We at Cilk Arts are releasing a parallel version of the popular compression
tool bzip2. Our version of bzip2 compresses files several times faster
on multicore processors and shows good scalability on many-core systems.
Compared to the pthread-based pbzip2 it runs faster, works when reading
from a pipe, and requires less source code change. It took little over
a week to develop, most of that time in testing and debugging. Here's typical speed-up data on a 16-core system (2.2GHz AMD Barcelona CPU, four quad-core sockets):
Cilk's bzip2 is useful in its own right and also serves as a technology
demonstration, helping answer the questions:
- Where do you look for parallelism?
- How do you parallelize?
- What tradeoffs can be made to reduce span and increase parallelism?
Download our parallel bzip2!
Cilk's bzip2 is available as 64 bit Linux binary (built on Debian),
32 bit Linux binary, and source. Source diffs run about 40 KB.
Links follow.
Where is the parallelism?
The slow part of bzip2 is sorting. (Sort the N possible rotations
of N bytes of data.) Sorting can be highly parallel. Speed up
sorting and everything speeds up. But that isn't where I added
parallelism. After looking at the sorting code for a while I
decided bzip's sorting was not a good match for Cilk++.
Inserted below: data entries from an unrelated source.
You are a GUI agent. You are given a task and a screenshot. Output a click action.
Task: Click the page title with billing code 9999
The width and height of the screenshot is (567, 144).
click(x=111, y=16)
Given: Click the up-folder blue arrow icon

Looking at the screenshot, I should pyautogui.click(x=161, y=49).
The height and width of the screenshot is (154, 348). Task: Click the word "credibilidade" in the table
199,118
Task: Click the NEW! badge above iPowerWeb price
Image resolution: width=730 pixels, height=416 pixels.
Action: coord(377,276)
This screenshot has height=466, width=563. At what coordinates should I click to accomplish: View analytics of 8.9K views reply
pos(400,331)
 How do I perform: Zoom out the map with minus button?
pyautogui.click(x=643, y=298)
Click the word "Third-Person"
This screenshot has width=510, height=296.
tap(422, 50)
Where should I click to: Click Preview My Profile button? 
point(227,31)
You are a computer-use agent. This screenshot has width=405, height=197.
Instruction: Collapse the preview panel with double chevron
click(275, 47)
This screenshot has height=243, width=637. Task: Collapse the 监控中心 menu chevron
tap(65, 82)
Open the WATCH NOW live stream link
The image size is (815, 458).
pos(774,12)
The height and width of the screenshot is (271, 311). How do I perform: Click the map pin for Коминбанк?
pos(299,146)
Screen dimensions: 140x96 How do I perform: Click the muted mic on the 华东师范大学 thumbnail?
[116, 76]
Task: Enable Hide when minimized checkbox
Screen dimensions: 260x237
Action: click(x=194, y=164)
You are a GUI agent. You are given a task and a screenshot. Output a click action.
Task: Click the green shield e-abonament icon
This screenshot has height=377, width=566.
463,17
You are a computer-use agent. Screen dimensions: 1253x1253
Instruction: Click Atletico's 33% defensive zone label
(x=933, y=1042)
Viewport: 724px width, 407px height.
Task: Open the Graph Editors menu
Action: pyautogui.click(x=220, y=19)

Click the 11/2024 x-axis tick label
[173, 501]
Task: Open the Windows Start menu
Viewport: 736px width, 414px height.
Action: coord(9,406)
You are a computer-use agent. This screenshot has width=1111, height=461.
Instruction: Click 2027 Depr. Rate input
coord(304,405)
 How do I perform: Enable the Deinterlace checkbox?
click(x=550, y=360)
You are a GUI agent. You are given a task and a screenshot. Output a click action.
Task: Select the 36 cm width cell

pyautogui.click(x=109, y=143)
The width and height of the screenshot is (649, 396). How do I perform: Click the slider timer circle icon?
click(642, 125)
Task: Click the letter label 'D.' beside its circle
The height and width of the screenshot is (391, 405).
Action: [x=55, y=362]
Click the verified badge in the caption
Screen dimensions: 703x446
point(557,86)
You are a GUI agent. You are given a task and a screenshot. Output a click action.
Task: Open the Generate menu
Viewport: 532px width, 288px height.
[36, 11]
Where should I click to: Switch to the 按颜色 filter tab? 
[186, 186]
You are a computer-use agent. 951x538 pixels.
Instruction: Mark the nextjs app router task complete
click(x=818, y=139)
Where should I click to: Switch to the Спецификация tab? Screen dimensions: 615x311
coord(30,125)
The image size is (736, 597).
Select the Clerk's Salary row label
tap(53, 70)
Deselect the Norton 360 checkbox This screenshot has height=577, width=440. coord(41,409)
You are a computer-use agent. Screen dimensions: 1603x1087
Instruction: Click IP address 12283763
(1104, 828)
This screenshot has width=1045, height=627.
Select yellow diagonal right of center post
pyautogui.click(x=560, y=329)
Sorting N N-byte strings in general takes O(N2 lg N) time on
arbitrary data and can be parallelized. Unfortunately (or
fortunately, depending on your point of view) data to be compressed is
usually not random. Compression relies on order in its input. Also,
in bzip2 the strings to be sorted are not independent of each other.
Quicksort (the kind we like to parallelize) does worse than average on
ordered inputs, while bzip2's inherently serial sorting function does
better. Because of this data-dependent behavior it would be too easy
to write a sorting function that was highly parallel yet slower than
the optimized serial version.
I looked elsewhere for parallelism. bzip2 compresses blocks rather
than infinite byte streams. Instead of compressing each block faster
by sorting in parallel I compressed several blocks in parallel.
Output dependencies
Even though we can compress different parts of the file in parallel,
the compressed data must be written in order. A block can be written
immediately only if all earlier blocks have been written. Otherwise
it must be held in memory until earlier blocks are done. The data
structure to implement this behavior in Cilk++ is called a stream
reducer. One of the Cilk++ product header files, reducer_ostream.h,
implements the same concept for C++ ostreams.
The stream reducer for bzip2 has a very simple interface. Other than
constructing an object, the only thing you can do is write data. If
the data can not be written to output immediately, the reducer saves
it in memory. The Cilk++ runtime calls the reduce method to merge the
results of compressing adjacent blocks. Like the write method, the
reduce method either writes the data immediately or saves it for later.
Such a reducer preserves logical program order at the cost
of memory use. Any output that is generated out of order
must be stored in memory until all previous output is written.
The Cilk++ runtime guarantees that the peak number of instances
of a reducer is comparable to the number of processors, but an
instance of a stream reducer can hold an unbounded amount of storage.
Disposing of an instance of a stream reducer only frees the container,
not the data.
In practice we have not found memory use to be a problem in bzip2.
Blocks tend to complete in approximately the order they were started.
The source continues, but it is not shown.